Poachers typically hunt at night, which is why drone-mounted infrared cameras are being used to spot them. The problem is, since both the poachers and the animals emit heat, it can be difficult to tell which is which in the videos. Scientists from the University of Southern California are making the job easier, using artificial intelligence.

Typically, wildlife officers have to spend the night with laptop computers at base stations, monitoring infrared video being streamed from drones. When a heat-emitting blob appears on the screen, they then have to figure out if it's a human or an animal, which isn't always easy.

That's where SPOT comes in. An acronym for Systematic POacher deTector, the algorithm was developed by a team led by computer science PhD student Elizabeth Bondi.
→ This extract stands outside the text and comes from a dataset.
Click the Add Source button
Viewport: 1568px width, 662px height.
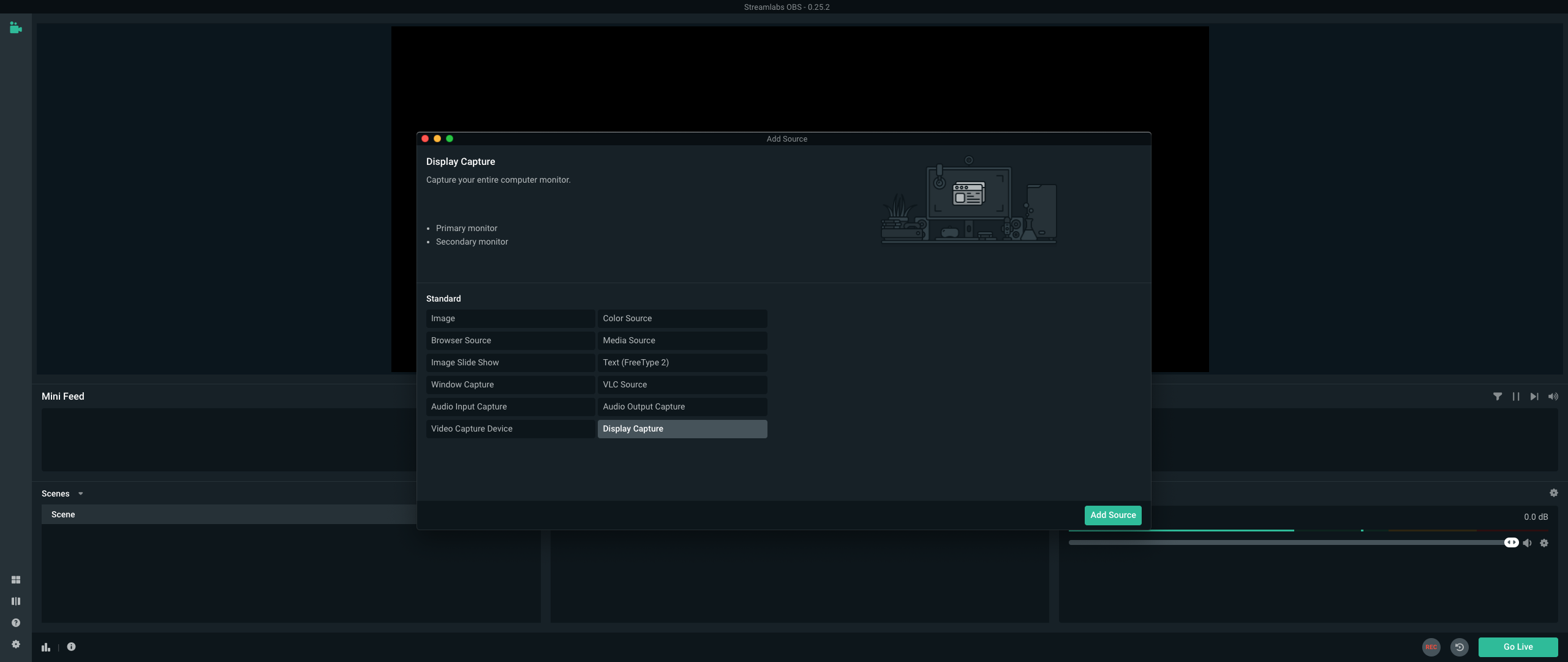pyautogui.click(x=1113, y=516)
The researchers started by digitally labelling 180,000 humans and animals in infrared videos. Using that dataset and a modified version of an existing deep learning algorithm known as Faster RCNN, they then taught a computer how to distinguish between the two types of images. While it could do so accurately, it was taking 10 seconds to process each image, which is too long when the footage is being shot by a moving drone.

With that in mind, the team altered the algorithm so that it could work with the Microsoft Azure cloud computing platform. Utilizing Azure's faster processing time, SPOT is currently able to tell poachers from animals in about three-tenths of a second.

Plans now call for a large-scale deployment of the technology across Botswana. Another AI-based poacher-spotting system was recently developed by tech firm Neurala.